Kara, Helena and Dick, rocking a sweet medallion, are going out for a night on the town but Ted grant (Wildcat) refuses (politely), instead choosing to go check out the old neighbourhood where he used to hang out before joining the JSA.
Initially, he’s a little despondent by how the neighbourhood has changed for the worse, wondering if he really should have closed his boxing gym he left the place to join the JSA. Our precocious Charlie, being about ten-ish (comic book age and all that) asks him if the place will reopening, saying his older brother used to train there before joining the army. Ted shut him down with the whole people change speech and Charlie slouches off despondent.
Ted is about to slink off when he hears a fight in a nearby alley, putting on the Wildcat costume he rushes to help a businessman (though the size of the case could mean he’s about to go on holiday) being hassled by four thugs. Wildcat gives a good fight against the thugs but eventually, three of them managed to hold him down whilst the leader breaks a bottle and is about to cut up Wildcat.

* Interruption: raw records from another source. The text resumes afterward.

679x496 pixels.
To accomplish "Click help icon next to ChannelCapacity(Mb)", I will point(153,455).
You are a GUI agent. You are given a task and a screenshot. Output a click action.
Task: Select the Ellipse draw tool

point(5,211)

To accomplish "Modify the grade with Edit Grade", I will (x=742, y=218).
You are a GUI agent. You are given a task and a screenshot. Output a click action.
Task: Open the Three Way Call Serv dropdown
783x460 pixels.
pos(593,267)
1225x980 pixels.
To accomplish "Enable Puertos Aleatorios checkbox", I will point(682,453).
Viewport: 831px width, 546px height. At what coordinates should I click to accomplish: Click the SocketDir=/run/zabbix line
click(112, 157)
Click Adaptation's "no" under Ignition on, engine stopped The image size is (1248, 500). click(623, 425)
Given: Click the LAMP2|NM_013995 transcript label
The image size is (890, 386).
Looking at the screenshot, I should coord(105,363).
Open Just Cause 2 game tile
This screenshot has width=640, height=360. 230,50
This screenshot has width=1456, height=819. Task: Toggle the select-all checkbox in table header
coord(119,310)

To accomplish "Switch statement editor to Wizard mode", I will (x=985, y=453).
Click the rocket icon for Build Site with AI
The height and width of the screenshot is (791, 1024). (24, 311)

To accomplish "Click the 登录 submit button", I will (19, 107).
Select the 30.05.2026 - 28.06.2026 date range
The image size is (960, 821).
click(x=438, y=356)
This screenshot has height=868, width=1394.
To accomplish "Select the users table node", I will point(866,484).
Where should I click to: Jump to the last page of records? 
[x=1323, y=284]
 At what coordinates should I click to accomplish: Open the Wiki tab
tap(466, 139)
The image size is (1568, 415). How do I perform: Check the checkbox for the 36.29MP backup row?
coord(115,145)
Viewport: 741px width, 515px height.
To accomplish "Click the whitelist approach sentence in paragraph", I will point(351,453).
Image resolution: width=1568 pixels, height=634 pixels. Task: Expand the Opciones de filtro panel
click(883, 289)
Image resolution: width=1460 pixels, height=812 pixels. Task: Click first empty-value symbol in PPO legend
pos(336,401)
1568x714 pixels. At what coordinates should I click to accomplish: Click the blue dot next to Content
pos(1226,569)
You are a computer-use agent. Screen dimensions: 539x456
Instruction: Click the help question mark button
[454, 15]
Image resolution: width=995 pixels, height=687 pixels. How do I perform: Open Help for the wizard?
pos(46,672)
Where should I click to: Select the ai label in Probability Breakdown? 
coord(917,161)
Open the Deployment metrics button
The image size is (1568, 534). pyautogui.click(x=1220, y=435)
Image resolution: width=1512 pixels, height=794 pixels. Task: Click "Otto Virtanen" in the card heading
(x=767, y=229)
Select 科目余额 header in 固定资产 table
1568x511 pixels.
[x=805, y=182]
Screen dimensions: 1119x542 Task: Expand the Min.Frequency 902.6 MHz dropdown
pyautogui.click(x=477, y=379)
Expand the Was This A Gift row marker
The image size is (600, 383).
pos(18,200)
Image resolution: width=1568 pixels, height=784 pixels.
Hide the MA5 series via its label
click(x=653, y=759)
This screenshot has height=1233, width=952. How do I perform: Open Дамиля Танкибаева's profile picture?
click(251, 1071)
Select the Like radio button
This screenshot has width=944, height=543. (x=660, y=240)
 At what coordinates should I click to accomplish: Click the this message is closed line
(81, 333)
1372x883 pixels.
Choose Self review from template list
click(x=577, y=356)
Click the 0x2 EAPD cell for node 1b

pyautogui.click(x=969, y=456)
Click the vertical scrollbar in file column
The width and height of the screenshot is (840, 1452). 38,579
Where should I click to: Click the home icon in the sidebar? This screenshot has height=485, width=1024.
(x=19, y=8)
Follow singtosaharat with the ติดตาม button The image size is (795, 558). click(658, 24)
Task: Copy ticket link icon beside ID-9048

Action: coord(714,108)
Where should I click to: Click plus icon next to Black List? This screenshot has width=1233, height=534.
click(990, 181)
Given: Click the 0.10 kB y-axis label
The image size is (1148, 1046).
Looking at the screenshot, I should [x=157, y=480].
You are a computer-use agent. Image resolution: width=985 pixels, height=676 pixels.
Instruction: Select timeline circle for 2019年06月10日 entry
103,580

That’s when Charlie steps in and decks the lead thug, allowing Wildcat to finish off the others. It’s implied that Wildcat could have taken them all down but was playing possum, though I don’t really buy that here. he’s really off his game having only really started to recovers from the incident that almost killed him a few issues ago. Charlie goes from a pre-teen earlier to an older teen for the fight, which must be the quickest example of comic book time I’ve ever seen!
Being really impressed with Charlie’s fighting spirit he reveals his identity to the young man, seeing in Charlie the fighting spirit that caused him to take up the mantle of Wildcat in the first place. When Kara et all return at about 3am Ted is all packed up and ready to move out, having decided to leave the JSA and help train the next generation of heroes.
It’s weird as this Wildcat, the trainer of younger heroes is the Ted that I know from later comics and other media, so it’s a little strange to see the beginning of this process. I wonder how it would have stuck if the JSA had carried on longer, with only two more Adventure comic appearances and then just the annual JSA / JLA team-ups until the dread Crisis!
As light as the whole thing is, it’s an enjoyable issue and I for one will miss the classic Wildcat / Power Girl bickering of her early days.